EXERCISE PROMPT >> Copy out the listing word for word, between the line holding "This screenshot has" and the line holding "(x=1331, y=635)", inclusive, and omit the pictures from your answer.

EXTRACTED MATERIAL >>
..............................

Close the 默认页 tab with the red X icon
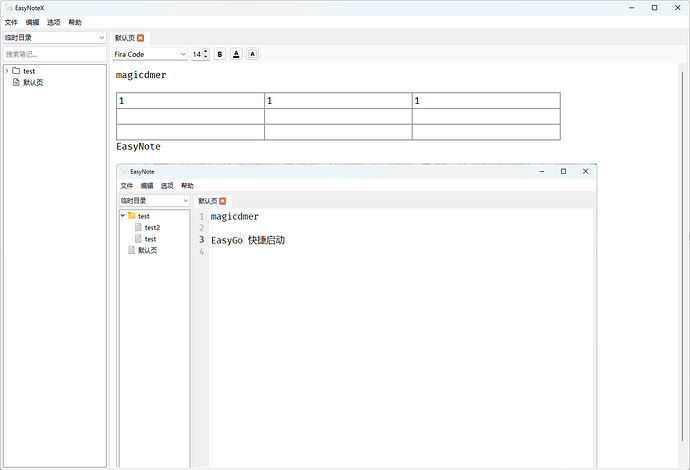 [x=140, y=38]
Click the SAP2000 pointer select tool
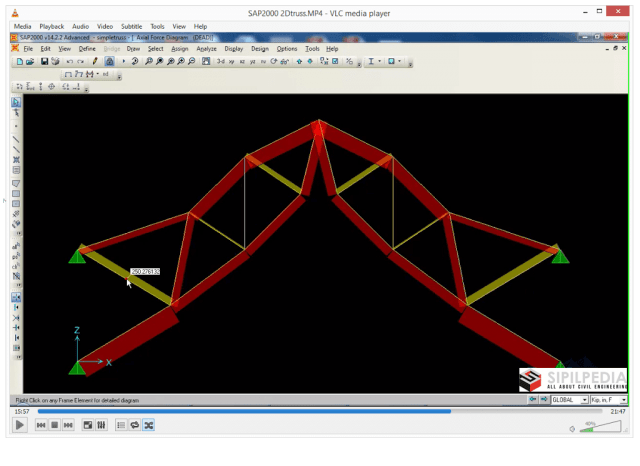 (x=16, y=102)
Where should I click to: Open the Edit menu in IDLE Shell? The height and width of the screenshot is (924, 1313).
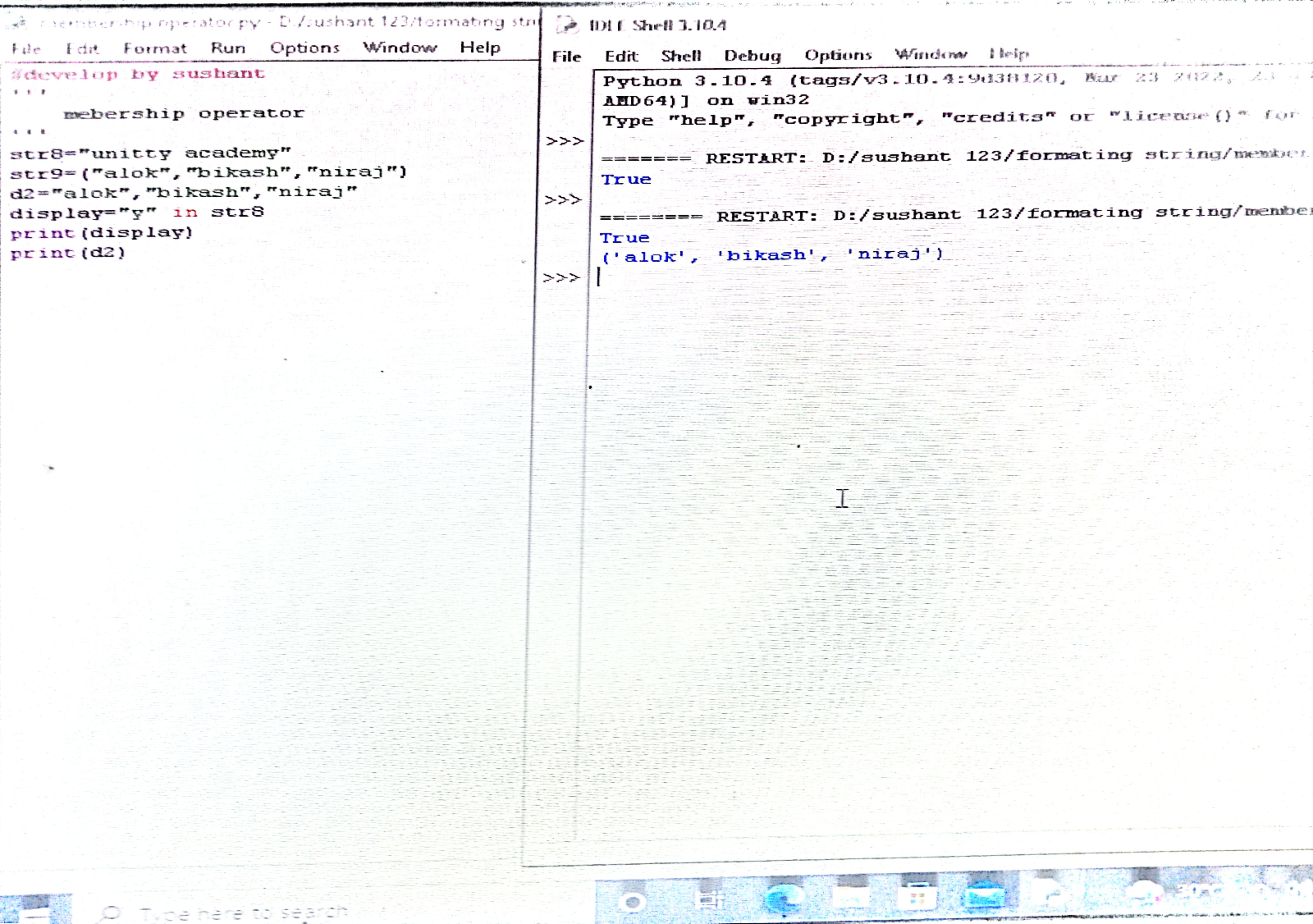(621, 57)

..............................

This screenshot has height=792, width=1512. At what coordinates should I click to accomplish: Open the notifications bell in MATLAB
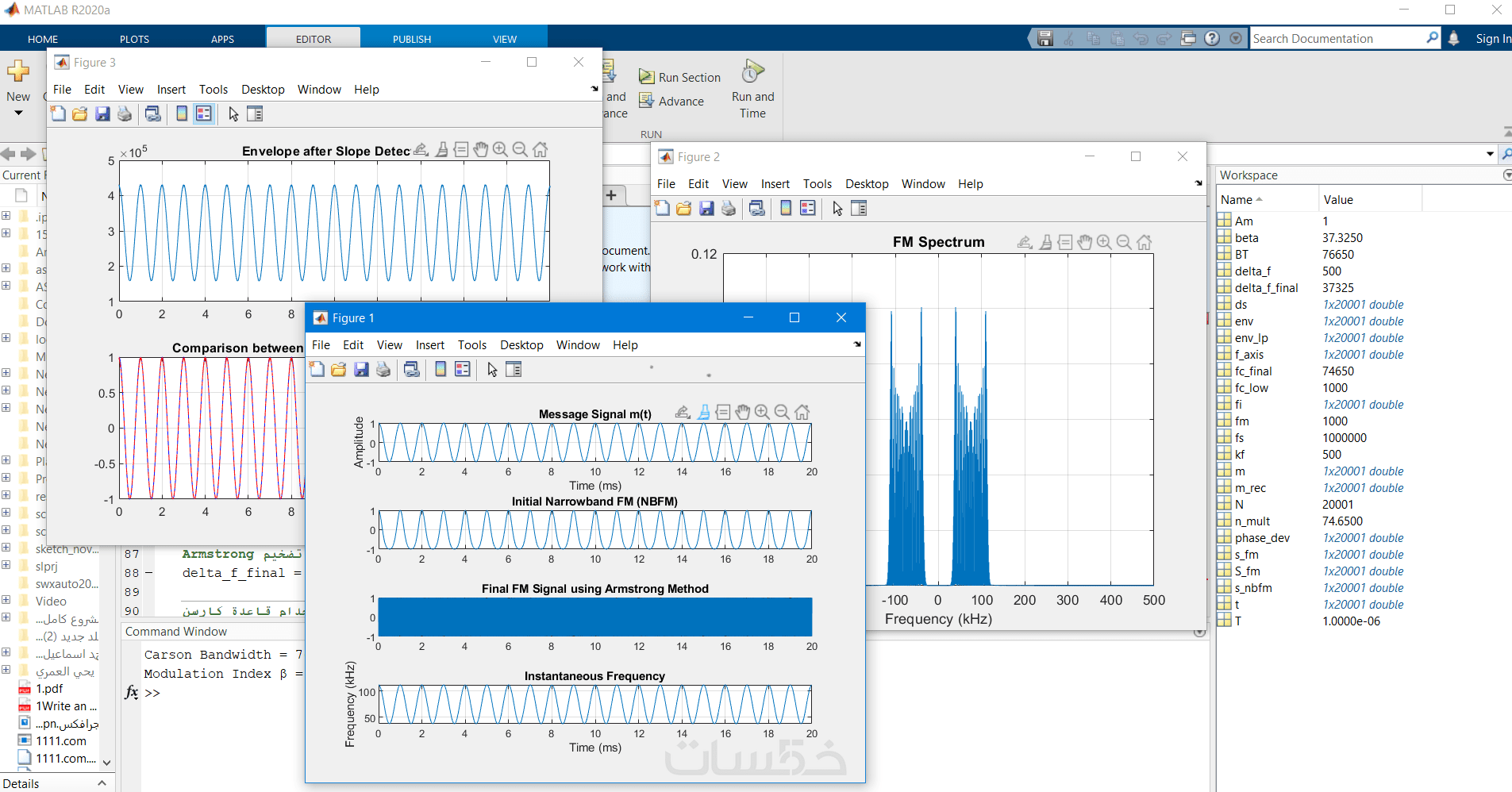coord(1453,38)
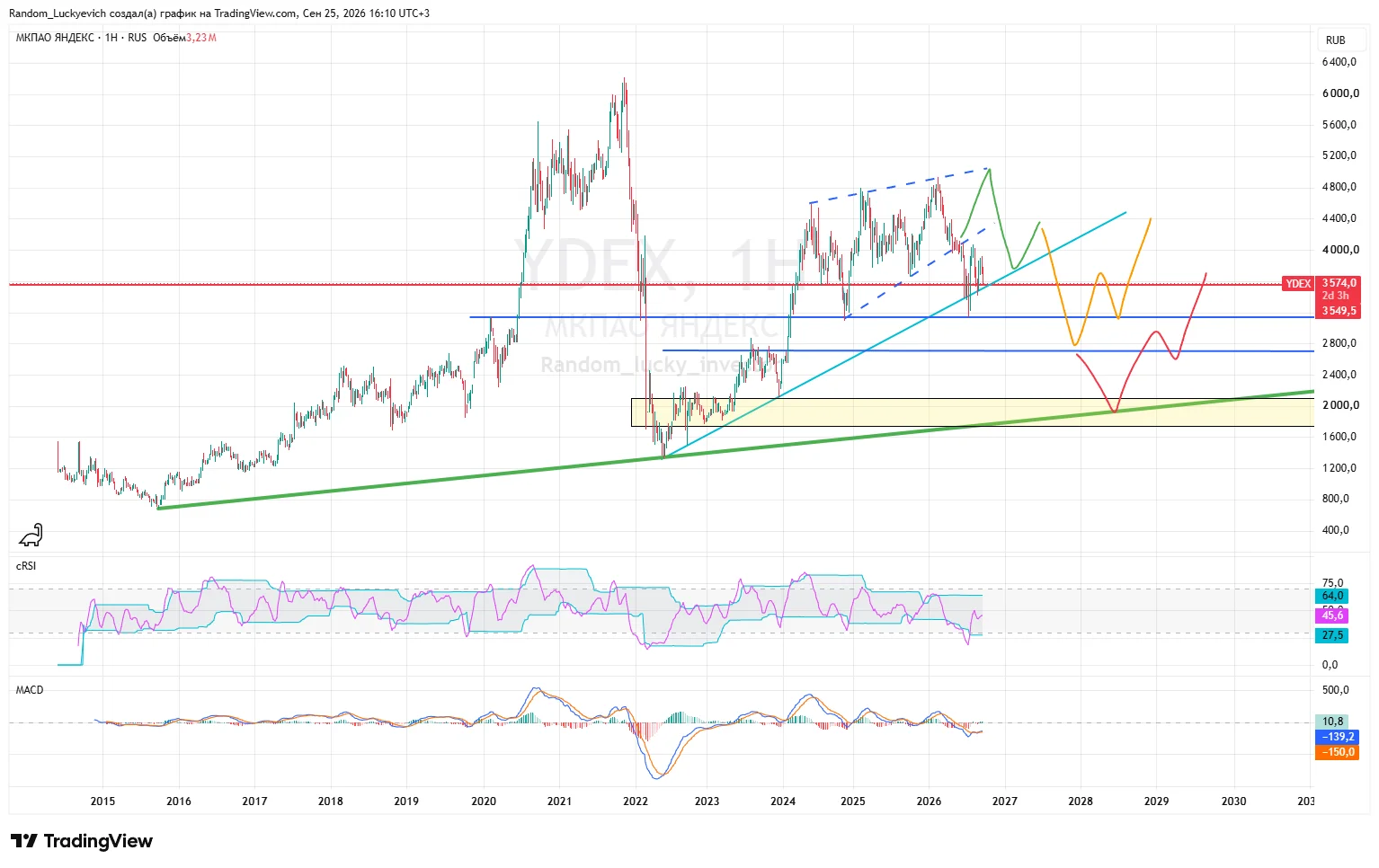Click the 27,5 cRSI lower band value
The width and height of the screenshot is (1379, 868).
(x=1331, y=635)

..............................

REPLY TO THE EXERCISE >>
This screenshot has height=792, width=1512. At what coordinates should I click to accomplish: Open the notifications bell in MATLAB
coord(1453,38)
Click the 27,5 cRSI lower band value
The width and height of the screenshot is (1379, 868).
(x=1331, y=635)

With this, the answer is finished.